Tras una carrera en el Ministerio con mentores como Solbes, Almunia o Vegara, se instaló en los engranajes de la UE en 2006

La sucesora de Román Escolano, exministro de Economía que solamente permaneció tres meses en el cargo, volvió a España procedente de las instituciones europeas, donde ostentaba el cargo de directora de Presupuestos, siendo comisario de este área el alemán Günther Oettinger. Durante los doce años anteriores había sido directora general adjunta en Competencia, Mercado Interior y Servicios Financieros.

En los engranajes de la Unión Europea se estableció en 2006, tras una carrera en el Sector Público español en la que tuvo como mentores a pesos pesados como David Vegara (exsecretario de Estado y actual consejero ejecutivo de Sabadell) y los exministros Pedro Solbes y Joaquín Almunia. Calviño trabajó una década en el Ministerio de Economía, algunos con Luis de Guindos, y fue directora general de la Comisión Nacional de la Competencia (ahora parte de la CNMC). La actual ministra pertenece al cuerpo de técnicos comerciales y economistas del Estado.

Equilibrio en el Gobierno

Desde la constitución del Gobierno de coalición, el equilibrio entre la ortodoxia de Calviño y las propuestas económicas más agresivas de Pablo Iglesias han marcado el día a día de la agenda política. Ambos vicepresidentes han luchado por el poder económico con momentos de absoluta tensión, como demostró el acuerdo con EH Bildu para derogar la reforma laboral.

Tras el pacto de enmienda a la totalidad de esta ley entre PSOE, Unidas Podemos y la formación de la izquierda abertzale, que el propio PSOE se lanzó a matizar horas más tarde y Unidas Podemos a reafirmar, Calviño esperó casi 24 horas para pronunciarse y dejar claro que derogar la reforma laboral por completo en un momento como el actual carecía de sentido. «Absurdo» fue el término que utilizó para definir este plan y lo hizo en un encuentro del Círculo de Economía, con todo el empresariado pendiente de sus palabras.

Esta autoafirmación, que sorprendió a muchos, sirvió a la ministra como estrategia para marcar su territorio y mantener la credibilidad en un momento de complicadas negociaciones en el frente europeo.

Durante estos dos años en el Gobierno, Calviño siempre ha mostrado interés por modernizar la economía y por impulsar las reformas que marca Europa a través de las directivas de obligada trasposición, sacando del cajón algunos proyectos que habían quedado pendientes tras los mandatos de De Guindos y Escolano.

El momento de su hipotético nombramiento como presidenta del Eurogrupo no podría ser más oportuno.

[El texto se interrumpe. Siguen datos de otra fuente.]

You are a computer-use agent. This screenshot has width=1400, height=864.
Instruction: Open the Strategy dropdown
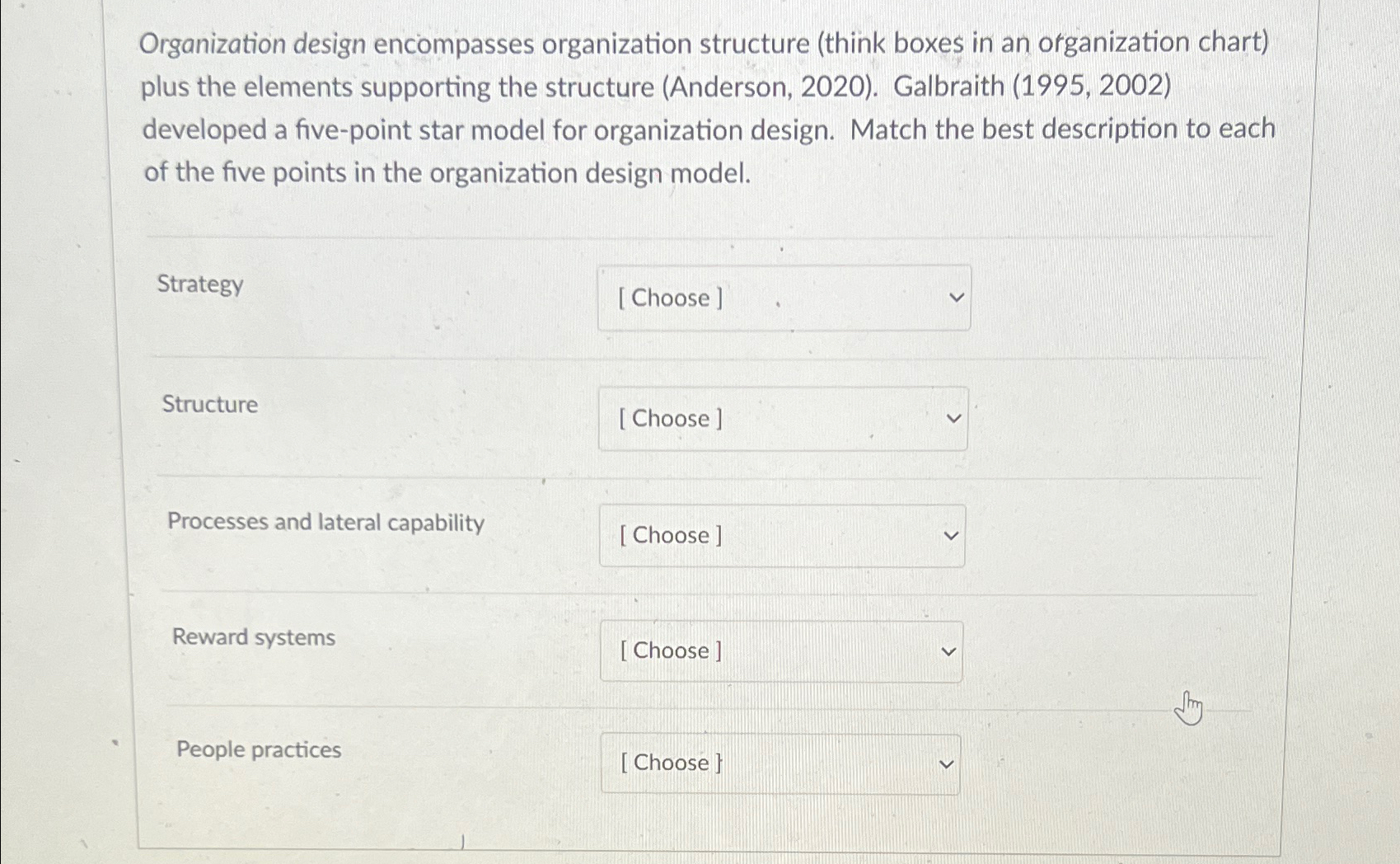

España se juega mucho en el frente europeo, en el que se debaten las características y condiciones del fondo de reconstrucción, puesto que sería, según el diseño propuesto por la Comisión Europea, el segundo mayor receptor de ayudas, solo por detrás de Italia, las dos economías del continente que más sufrirán las consecuencias económicas de la pandemia. España podría recibir ya el año que viene más de 66.000 millones de euros en virtud de este plan.

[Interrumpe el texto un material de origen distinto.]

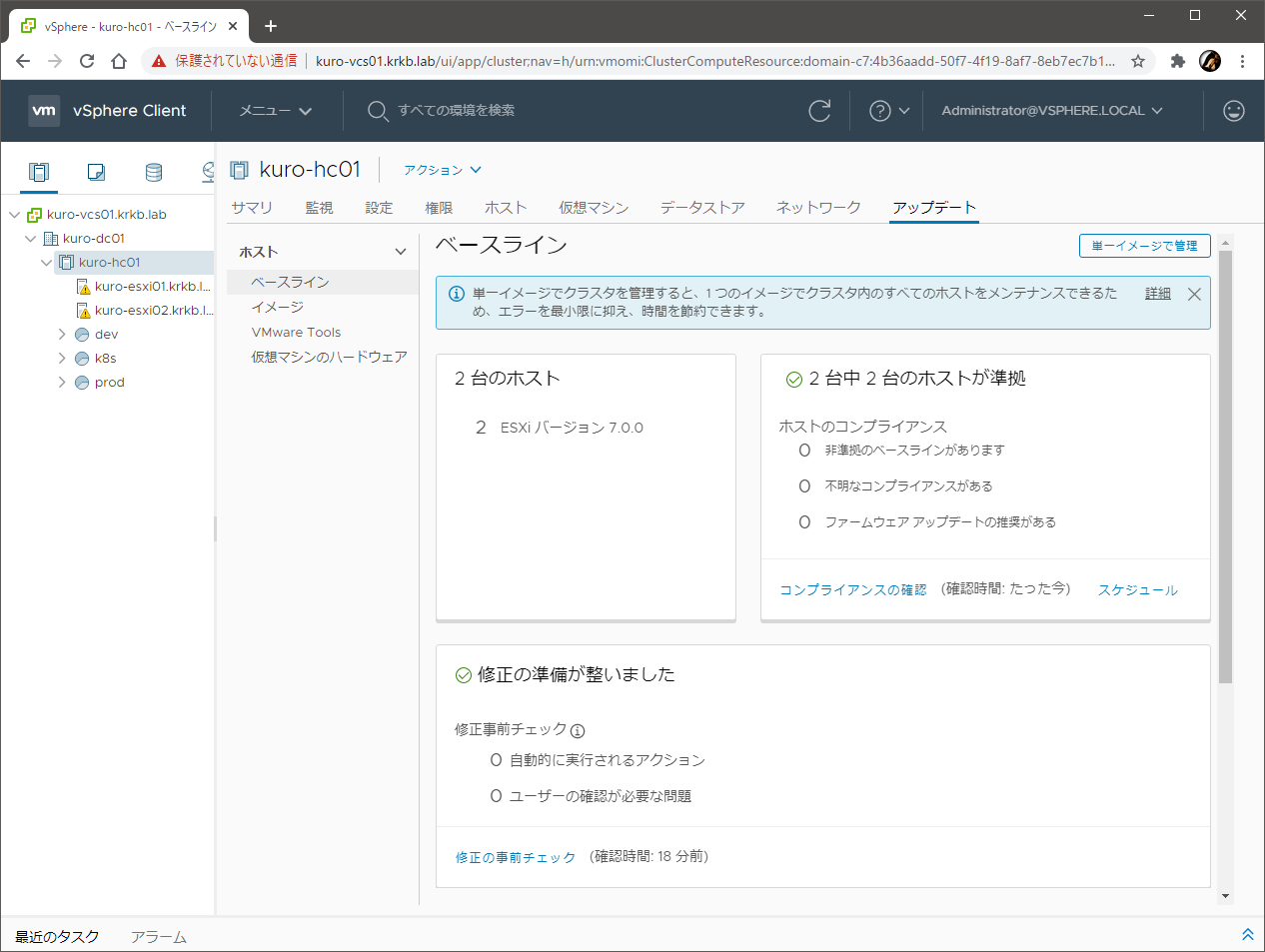
Task: Open the アクション dropdown menu
Action: coord(442,170)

Que el asiento sea para Calviño es algo que por el momento no está claro, pues el plazo para presentarse se mantiene durante el día de hoy y las candidaturas de sus homólgos irlandés y luxemburgués podrían complicar el anhelo de España. Pero si hay algo sobre lo que existe verdadera certeza es que a la vicepresidenta no le hará falta una carta de presentación. La suerte está echada.